*** Source data ***

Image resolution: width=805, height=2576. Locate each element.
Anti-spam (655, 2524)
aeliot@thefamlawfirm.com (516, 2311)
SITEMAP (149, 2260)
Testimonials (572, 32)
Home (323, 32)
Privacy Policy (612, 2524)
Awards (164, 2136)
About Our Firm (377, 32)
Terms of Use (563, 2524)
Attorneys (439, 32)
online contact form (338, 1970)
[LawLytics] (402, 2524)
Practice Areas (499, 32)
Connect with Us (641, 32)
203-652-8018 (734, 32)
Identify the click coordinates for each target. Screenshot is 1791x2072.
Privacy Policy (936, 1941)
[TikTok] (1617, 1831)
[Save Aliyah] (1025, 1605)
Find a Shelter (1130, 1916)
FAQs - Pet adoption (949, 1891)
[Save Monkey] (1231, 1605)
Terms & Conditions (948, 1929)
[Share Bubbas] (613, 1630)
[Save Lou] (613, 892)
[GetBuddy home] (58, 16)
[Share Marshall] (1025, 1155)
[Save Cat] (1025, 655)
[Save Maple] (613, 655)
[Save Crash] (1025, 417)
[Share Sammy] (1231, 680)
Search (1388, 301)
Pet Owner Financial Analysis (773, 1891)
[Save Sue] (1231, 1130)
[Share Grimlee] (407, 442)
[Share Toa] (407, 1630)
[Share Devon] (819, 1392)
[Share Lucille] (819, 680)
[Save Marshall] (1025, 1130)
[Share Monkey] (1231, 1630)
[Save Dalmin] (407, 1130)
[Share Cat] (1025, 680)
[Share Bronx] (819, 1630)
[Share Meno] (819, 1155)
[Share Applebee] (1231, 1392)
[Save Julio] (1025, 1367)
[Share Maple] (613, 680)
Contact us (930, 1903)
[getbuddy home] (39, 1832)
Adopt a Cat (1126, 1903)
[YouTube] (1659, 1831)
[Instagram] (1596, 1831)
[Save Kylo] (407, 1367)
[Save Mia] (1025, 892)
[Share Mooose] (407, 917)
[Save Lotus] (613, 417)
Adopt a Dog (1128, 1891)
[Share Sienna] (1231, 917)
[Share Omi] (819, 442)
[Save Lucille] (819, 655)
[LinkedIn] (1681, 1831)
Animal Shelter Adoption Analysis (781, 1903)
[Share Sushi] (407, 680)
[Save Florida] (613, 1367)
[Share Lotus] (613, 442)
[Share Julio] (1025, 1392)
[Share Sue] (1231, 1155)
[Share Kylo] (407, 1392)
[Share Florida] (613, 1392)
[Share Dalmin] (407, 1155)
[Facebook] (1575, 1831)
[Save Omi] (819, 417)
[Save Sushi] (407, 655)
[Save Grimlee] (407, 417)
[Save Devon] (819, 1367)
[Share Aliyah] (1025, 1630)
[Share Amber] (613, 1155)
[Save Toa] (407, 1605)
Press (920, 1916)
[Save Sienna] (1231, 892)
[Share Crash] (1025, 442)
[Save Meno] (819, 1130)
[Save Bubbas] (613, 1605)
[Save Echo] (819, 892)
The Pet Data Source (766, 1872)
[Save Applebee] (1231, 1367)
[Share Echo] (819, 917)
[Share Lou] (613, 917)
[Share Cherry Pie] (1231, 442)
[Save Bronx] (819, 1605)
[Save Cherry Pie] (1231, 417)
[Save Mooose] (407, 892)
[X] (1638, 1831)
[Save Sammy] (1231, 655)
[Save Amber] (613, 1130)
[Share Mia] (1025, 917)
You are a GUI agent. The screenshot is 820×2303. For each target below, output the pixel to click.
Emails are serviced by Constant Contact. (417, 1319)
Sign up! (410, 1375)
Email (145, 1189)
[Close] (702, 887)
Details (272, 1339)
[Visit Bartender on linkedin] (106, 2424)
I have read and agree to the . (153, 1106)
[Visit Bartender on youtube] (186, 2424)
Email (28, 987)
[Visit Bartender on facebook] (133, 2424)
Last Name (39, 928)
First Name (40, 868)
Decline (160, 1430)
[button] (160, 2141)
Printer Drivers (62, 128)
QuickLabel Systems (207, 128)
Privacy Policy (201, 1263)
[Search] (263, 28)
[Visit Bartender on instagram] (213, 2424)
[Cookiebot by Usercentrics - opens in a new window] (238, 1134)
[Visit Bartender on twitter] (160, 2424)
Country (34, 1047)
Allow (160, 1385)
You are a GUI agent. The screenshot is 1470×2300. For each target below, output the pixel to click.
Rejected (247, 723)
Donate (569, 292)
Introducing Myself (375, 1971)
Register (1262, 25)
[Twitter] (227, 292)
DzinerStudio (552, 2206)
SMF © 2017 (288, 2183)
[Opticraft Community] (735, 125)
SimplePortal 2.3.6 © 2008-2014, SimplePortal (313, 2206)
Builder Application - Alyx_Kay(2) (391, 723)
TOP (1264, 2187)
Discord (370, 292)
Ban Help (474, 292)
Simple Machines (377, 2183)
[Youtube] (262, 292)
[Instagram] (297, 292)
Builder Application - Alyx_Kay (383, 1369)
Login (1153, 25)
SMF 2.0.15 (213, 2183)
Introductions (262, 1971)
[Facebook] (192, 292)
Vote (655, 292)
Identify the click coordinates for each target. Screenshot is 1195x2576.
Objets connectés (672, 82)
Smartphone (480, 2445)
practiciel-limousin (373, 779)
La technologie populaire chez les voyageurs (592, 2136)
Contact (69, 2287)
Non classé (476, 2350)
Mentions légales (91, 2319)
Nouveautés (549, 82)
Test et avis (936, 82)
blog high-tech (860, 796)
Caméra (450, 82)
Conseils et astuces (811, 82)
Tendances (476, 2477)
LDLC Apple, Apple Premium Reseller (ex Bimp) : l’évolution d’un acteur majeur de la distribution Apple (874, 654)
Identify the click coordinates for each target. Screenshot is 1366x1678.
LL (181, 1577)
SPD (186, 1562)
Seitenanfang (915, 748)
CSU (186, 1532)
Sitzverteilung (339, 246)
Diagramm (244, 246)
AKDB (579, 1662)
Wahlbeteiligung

*** End of Source data ***

● What is required: Your answer should be a single number: the count of lines in these records that hold the string "Visit".

● Result: 5